**What is expected:**
Please answer these questions about the OECT passage below.
(a) What happens to a PEDOT:PSS film when a source-gate bias is applied?
(b) What range of dopant density is given for conducting polymers?
(c) Where does the electrochemical reaction of the doping–dedoping mechanism occur?

**Selected passage:**
--- Begin ---
An OECT consists of a conducting polymer layer equipped with two electrodes, source and drain, in contact with an electrolyte. A third electrode, the gate, is immersed in the same electrolyte. The conductivity of the polymer film can be monitored by applying a voltage between the source and the gate, through a process of reversible doping and dedoping. In the case of PEDOT:PSS, the film is conducting when no bias is applied, and become insulating when applying a source-gate bias, making the device a normally on transistor. The high conductivity of doped PEDOT:PSS also allows for its use to make source, drain and gate electrodes, thus offering a high versatility for the fabrication of the device [4].

OECT fundamentally differs from field-effect transistors in that the switching mechanism does not initiate through the formation of a thin conducting channel at the semiconductor–insulator interface. Instead, the conductivity of the whole polymer film is changed during the doping–dedoping process. There are several aspects that make modeling of the doping–dedoping process difficult. Basically, conducting polymers are degenerately doped semiconductors, with a density of dopants ranging between 10¹⁸ and 10²¹ cm⁻³. However, they also behave as ionic conductors. Moreover, the doping–dedoping mechanism involves an electrochemical reaction that occurs in the bulk of the polymer layer [17,18]. Such a mechanism is difficult to describe with conventional electrochemical models because, in principle, electrochemical reactions take place at the interface between an electrode and an electrolytic solution.
--- End ---
**Raw records:**
--- Begin ---
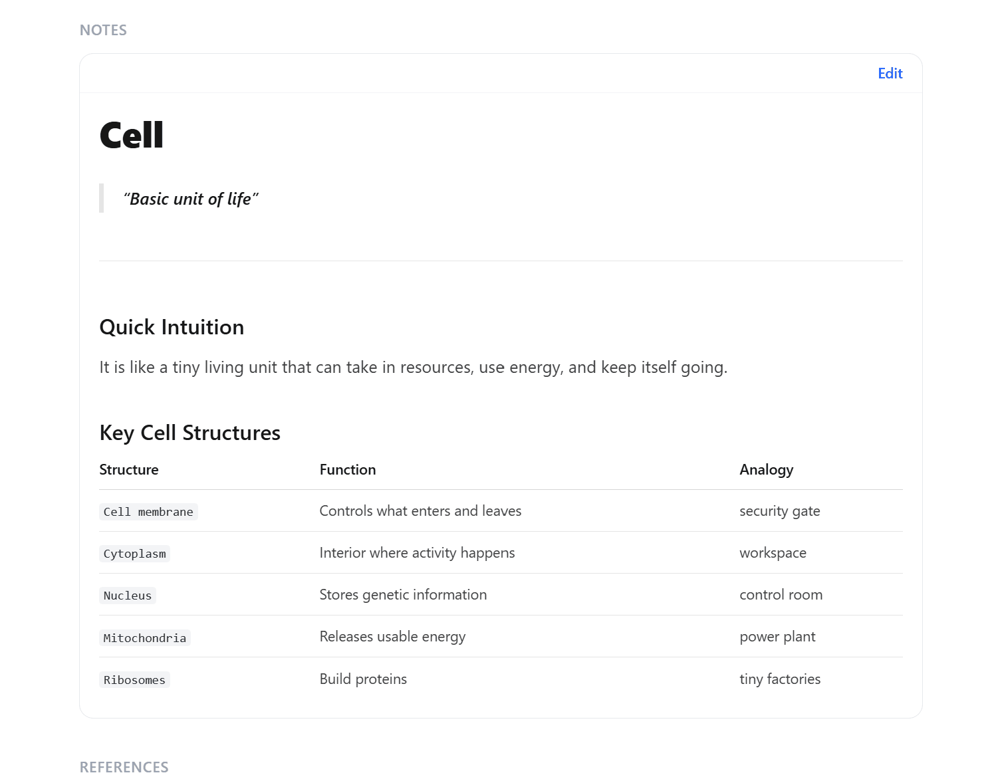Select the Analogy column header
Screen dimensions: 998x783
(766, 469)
--- End ---
--- Begin ---
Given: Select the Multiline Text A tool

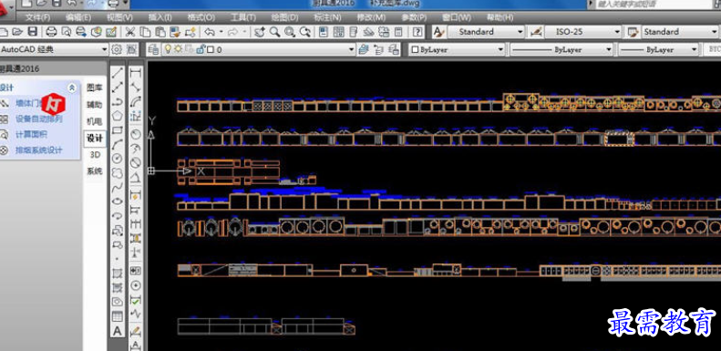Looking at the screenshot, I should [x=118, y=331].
--- End ---
**The answer:**
(a) It becomes insulating.
(b) Between 10¹⁸ and 10²¹ cm⁻³.
(c) In the bulk of the polymer layer.